How to complete this task: Exactly as written, return all the data, leaving its pictures behind.

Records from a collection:
* * * * * * * * *

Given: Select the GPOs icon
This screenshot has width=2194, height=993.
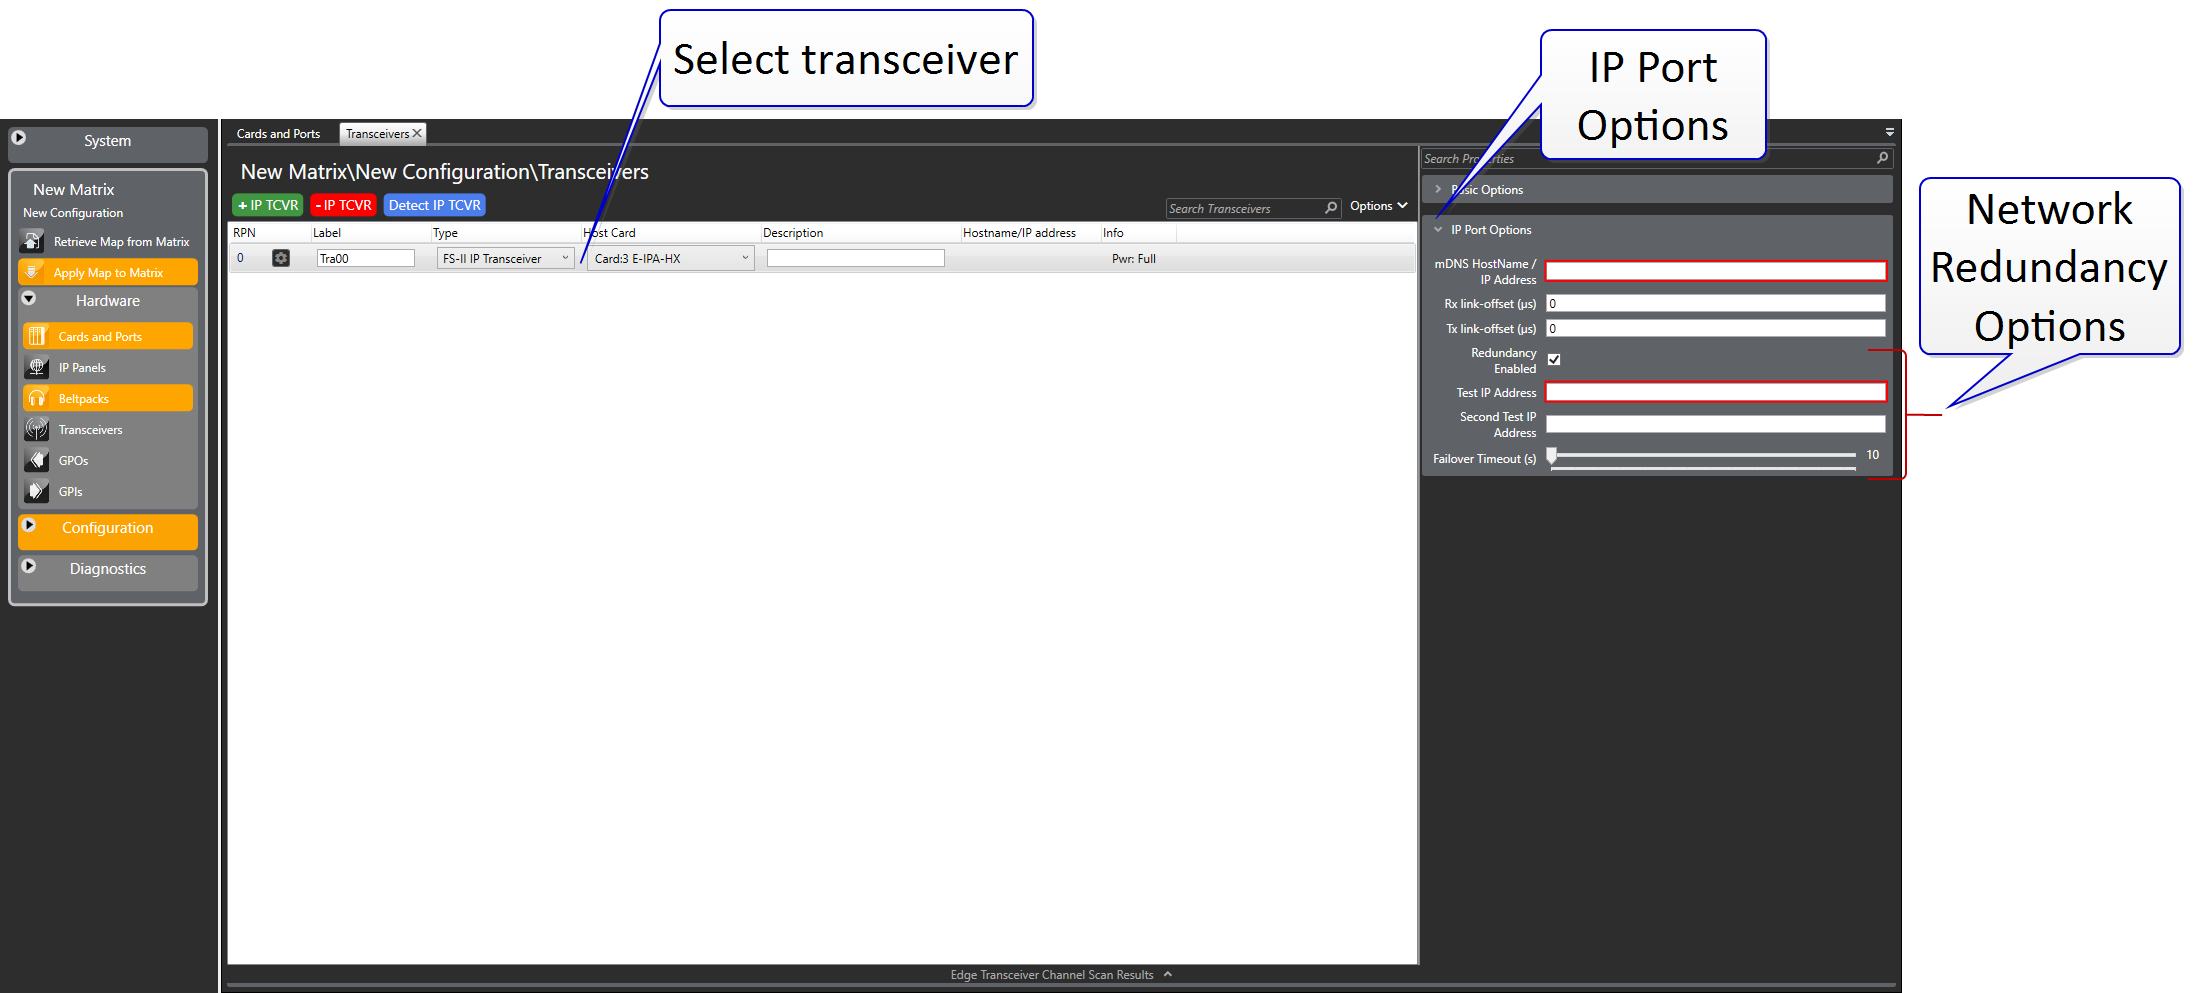Looking at the screenshot, I should click(37, 460).
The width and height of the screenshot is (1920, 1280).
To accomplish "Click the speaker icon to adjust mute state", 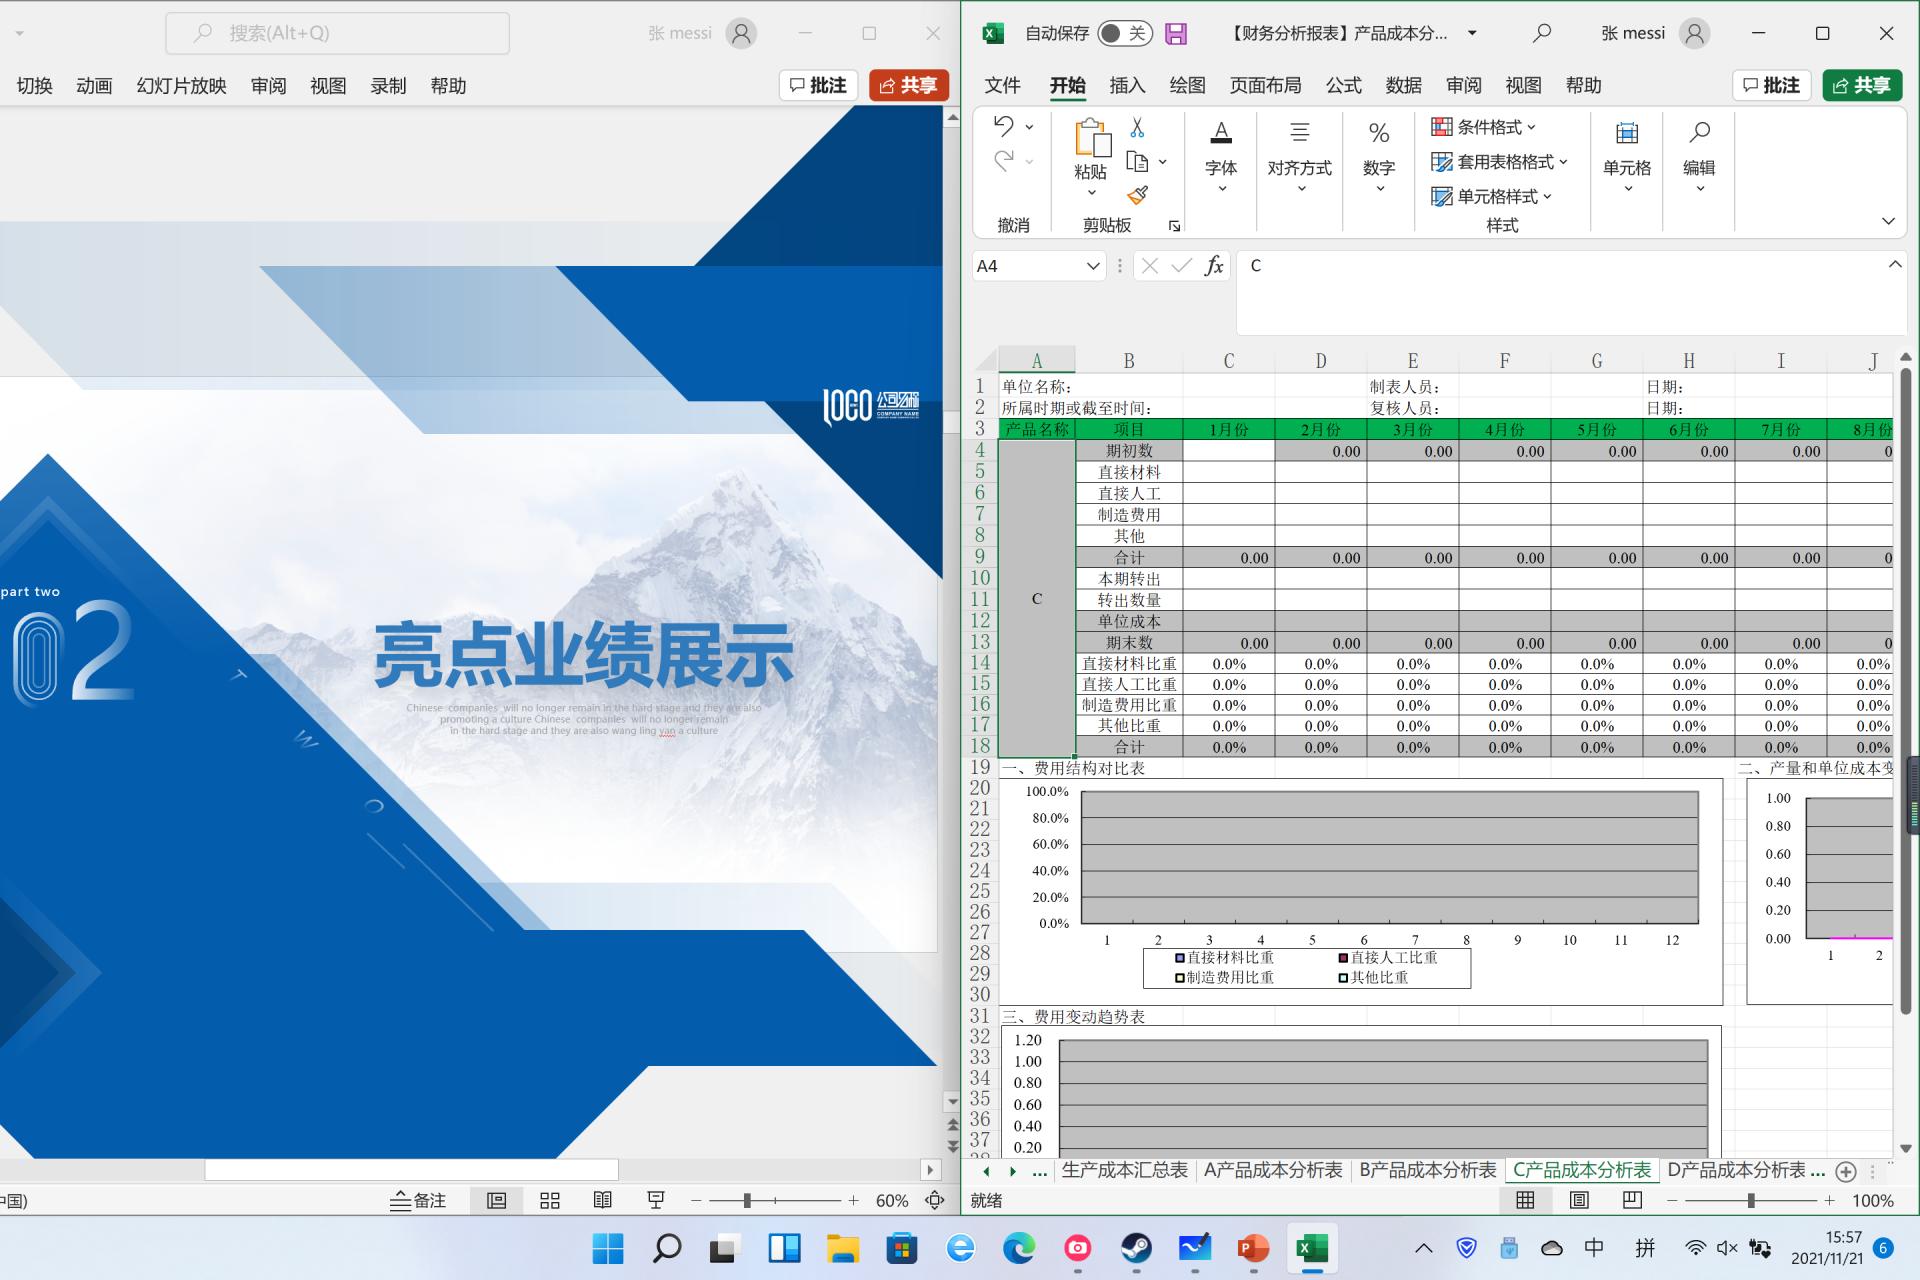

* * * * * * * * *

Answer to the exercise:
Given: Select the GPOs icon
This screenshot has width=2194, height=993.
Looking at the screenshot, I should click(37, 460).
The width and height of the screenshot is (1920, 1280).
To accomplish "Click the speaker icon to adjust mute state", 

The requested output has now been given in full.